- **Aim of the exercise**
Return all of the following records word for word, changing, adding and leaving out nothing.

- **Given data**
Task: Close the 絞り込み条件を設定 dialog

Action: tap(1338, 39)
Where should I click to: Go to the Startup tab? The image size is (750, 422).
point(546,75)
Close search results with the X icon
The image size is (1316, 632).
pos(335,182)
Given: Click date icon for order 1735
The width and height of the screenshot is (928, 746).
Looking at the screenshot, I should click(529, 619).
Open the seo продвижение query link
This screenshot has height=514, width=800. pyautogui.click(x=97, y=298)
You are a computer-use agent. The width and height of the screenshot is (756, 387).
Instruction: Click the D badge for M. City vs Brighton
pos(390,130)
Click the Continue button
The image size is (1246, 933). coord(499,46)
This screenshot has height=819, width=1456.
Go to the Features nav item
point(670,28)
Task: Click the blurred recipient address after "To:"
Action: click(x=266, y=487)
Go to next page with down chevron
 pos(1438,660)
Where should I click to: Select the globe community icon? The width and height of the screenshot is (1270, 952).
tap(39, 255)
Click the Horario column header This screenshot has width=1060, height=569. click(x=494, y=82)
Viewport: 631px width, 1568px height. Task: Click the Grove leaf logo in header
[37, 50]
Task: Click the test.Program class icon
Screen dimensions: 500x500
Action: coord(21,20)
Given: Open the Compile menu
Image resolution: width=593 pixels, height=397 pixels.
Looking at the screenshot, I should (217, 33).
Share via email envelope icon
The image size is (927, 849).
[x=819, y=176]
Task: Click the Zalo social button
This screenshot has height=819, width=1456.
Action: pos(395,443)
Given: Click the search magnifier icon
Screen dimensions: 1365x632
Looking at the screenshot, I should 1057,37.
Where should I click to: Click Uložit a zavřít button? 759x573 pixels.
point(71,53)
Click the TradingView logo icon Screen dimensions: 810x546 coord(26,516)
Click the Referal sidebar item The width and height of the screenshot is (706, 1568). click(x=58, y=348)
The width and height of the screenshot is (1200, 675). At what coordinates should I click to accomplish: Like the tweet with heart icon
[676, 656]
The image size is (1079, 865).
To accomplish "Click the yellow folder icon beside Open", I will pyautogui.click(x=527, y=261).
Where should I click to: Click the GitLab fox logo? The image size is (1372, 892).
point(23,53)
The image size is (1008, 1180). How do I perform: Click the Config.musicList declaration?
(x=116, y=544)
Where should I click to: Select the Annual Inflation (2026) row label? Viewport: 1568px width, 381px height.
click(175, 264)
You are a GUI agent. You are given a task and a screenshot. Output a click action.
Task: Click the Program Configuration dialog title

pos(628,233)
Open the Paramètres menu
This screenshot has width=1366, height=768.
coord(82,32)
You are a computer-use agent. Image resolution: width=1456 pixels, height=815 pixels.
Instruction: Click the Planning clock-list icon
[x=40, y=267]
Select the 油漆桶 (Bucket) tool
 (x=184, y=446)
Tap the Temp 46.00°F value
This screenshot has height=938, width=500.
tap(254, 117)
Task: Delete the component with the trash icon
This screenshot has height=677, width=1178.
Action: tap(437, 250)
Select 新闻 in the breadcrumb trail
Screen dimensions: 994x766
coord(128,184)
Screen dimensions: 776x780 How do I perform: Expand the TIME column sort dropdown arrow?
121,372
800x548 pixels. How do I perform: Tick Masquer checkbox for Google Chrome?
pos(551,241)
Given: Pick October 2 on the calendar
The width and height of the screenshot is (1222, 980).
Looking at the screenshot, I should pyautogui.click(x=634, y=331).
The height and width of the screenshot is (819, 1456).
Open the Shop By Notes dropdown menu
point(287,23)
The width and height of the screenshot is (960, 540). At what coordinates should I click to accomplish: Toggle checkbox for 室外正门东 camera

- **Answer in full**
Task: Close the 絞り込み条件を設定 dialog

Action: tap(1338, 39)
Where should I click to: Go to the Startup tab? The image size is (750, 422).
point(546,75)
Close search results with the X icon
The image size is (1316, 632).
pos(335,182)
Given: Click date icon for order 1735
The width and height of the screenshot is (928, 746).
Looking at the screenshot, I should click(529, 619).
Open the seo продвижение query link
This screenshot has height=514, width=800. pyautogui.click(x=97, y=298)
You are a computer-use agent. The width and height of the screenshot is (756, 387).
Instruction: Click the D badge for M. City vs Brighton
pos(390,130)
Click the Continue button
The image size is (1246, 933). coord(499,46)
This screenshot has height=819, width=1456.
Go to the Features nav item
point(670,28)
Task: Click the blurred recipient address after "To:"
Action: click(x=266, y=487)
Go to next page with down chevron
 pos(1438,660)
Where should I click to: Select the globe community icon? The width and height of the screenshot is (1270, 952).
tap(39, 255)
Click the Horario column header This screenshot has width=1060, height=569. click(x=494, y=82)
Viewport: 631px width, 1568px height. Task: Click the Grove leaf logo in header
[37, 50]
Task: Click the test.Program class icon
Screen dimensions: 500x500
Action: coord(21,20)
Given: Open the Compile menu
Image resolution: width=593 pixels, height=397 pixels.
Looking at the screenshot, I should (217, 33).
Share via email envelope icon
The image size is (927, 849).
[x=819, y=176]
Task: Click the Zalo social button
This screenshot has height=819, width=1456.
Action: pos(395,443)
Given: Click the search magnifier icon
Screen dimensions: 1365x632
Looking at the screenshot, I should 1057,37.
Where should I click to: Click Uložit a zavřít button? 759x573 pixels.
point(71,53)
Click the TradingView logo icon Screen dimensions: 810x546 coord(26,516)
Click the Referal sidebar item The width and height of the screenshot is (706, 1568). click(x=58, y=348)
The width and height of the screenshot is (1200, 675). At what coordinates should I click to accomplish: Like the tweet with heart icon
[676, 656]
The image size is (1079, 865).
To accomplish "Click the yellow folder icon beside Open", I will pyautogui.click(x=527, y=261).
Where should I click to: Click the GitLab fox logo? The image size is (1372, 892).
point(23,53)
The image size is (1008, 1180). How do I perform: Click the Config.musicList declaration?
(x=116, y=544)
Where should I click to: Select the Annual Inflation (2026) row label? Viewport: 1568px width, 381px height.
click(175, 264)
You are a GUI agent. You are given a task and a screenshot. Output a click action.
Task: Click the Program Configuration dialog title

pos(628,233)
Open the Paramètres menu
This screenshot has width=1366, height=768.
coord(82,32)
You are a computer-use agent. Image resolution: width=1456 pixels, height=815 pixels.
Instruction: Click the Planning clock-list icon
[x=40, y=267]
Select the 油漆桶 (Bucket) tool
 (x=184, y=446)
Tap the Temp 46.00°F value
This screenshot has height=938, width=500.
tap(254, 117)
Task: Delete the component with the trash icon
This screenshot has height=677, width=1178.
Action: tap(437, 250)
Select 新闻 in the breadcrumb trail
Screen dimensions: 994x766
coord(128,184)
Screen dimensions: 776x780 How do I perform: Expand the TIME column sort dropdown arrow?
121,372
800x548 pixels. How do I perform: Tick Masquer checkbox for Google Chrome?
pos(551,241)
Given: Pick October 2 on the calendar
The width and height of the screenshot is (1222, 980).
Looking at the screenshot, I should pyautogui.click(x=634, y=331).
The height and width of the screenshot is (819, 1456).
Open the Shop By Notes dropdown menu
point(287,23)
The width and height of the screenshot is (960, 540). At what coordinates should I click to accomplish: Toggle checkbox for 室外正门东 camera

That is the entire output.